__GOAL OF THE EXERCISE__
Within the records, find every line that includes the word "computer" and copy it.

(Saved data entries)
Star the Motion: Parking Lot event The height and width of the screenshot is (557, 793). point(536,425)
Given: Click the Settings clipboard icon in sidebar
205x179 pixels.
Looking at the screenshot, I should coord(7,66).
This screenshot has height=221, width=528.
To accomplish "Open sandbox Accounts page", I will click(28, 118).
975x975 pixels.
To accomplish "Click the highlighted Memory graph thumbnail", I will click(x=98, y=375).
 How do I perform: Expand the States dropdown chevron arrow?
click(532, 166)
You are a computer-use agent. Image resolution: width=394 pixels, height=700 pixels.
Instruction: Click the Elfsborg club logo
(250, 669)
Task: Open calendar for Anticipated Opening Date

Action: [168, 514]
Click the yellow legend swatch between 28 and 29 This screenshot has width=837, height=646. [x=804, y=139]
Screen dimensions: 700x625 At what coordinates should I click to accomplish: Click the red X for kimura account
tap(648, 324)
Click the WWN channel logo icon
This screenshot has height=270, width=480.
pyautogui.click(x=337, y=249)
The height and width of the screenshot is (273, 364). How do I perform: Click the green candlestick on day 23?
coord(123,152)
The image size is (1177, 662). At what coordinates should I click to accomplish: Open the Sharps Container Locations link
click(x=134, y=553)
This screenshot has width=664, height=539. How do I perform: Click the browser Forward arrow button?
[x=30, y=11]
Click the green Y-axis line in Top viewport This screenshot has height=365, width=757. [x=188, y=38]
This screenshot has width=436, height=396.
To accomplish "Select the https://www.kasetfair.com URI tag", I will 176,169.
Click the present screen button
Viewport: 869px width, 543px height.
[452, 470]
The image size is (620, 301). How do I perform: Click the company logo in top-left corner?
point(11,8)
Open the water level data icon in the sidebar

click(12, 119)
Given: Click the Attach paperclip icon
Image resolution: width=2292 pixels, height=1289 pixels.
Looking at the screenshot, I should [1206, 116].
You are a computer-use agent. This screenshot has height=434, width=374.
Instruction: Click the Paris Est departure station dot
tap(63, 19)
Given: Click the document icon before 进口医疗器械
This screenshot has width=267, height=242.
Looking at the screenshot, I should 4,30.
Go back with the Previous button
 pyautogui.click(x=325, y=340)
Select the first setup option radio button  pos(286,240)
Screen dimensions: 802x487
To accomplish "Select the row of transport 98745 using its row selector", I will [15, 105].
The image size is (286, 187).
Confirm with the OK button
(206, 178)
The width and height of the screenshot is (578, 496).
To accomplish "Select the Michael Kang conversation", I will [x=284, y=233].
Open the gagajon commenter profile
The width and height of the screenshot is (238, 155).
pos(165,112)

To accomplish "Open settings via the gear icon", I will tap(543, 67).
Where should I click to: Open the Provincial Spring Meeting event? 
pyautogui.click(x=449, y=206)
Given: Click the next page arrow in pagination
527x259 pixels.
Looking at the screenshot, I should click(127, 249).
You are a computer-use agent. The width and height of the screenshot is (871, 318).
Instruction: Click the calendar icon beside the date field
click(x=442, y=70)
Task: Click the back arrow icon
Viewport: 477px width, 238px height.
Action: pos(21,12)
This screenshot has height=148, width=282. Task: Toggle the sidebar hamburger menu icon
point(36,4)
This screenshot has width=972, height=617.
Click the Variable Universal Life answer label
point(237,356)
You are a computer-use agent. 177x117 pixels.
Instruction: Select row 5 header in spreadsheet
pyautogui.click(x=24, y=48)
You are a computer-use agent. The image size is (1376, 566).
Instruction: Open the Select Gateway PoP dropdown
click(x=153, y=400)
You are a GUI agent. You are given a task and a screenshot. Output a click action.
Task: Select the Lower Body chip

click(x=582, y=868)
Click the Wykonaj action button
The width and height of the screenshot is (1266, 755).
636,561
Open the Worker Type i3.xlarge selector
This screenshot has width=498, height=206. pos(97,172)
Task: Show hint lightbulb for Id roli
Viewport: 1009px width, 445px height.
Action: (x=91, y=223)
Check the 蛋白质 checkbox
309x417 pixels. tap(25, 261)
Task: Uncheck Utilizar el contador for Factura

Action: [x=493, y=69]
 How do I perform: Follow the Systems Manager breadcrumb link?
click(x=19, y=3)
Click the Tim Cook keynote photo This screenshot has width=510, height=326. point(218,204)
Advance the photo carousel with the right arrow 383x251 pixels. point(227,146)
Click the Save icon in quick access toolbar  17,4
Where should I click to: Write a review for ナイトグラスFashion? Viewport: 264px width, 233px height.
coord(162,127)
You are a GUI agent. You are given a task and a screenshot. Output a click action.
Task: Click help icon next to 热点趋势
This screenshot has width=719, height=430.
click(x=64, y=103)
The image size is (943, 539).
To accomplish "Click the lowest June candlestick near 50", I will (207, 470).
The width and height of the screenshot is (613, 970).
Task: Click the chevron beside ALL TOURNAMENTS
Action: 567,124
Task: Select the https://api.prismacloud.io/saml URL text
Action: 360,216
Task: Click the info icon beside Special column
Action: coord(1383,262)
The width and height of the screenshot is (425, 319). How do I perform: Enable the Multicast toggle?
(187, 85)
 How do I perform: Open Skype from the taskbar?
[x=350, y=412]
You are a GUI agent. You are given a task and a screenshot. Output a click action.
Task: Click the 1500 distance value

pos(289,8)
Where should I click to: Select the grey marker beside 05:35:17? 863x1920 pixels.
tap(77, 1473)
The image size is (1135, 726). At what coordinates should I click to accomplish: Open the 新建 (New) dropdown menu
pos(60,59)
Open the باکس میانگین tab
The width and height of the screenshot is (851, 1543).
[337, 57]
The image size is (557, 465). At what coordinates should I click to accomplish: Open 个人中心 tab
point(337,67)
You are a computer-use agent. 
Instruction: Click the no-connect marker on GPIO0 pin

__SOLUTION TO THIS PROBLEM__
You are a computer-use agent. Image resolution: width=394 pixels, height=700 pixels.
You are a computer-use agent. This screenshot has height=434, width=374.
You are a computer-use agent. The width and height of the screenshot is (871, 318).
You are a computer-use agent. 177x117 pixels.
You are a computer-use agent. The image size is (1376, 566).
You are a computer-use agent. 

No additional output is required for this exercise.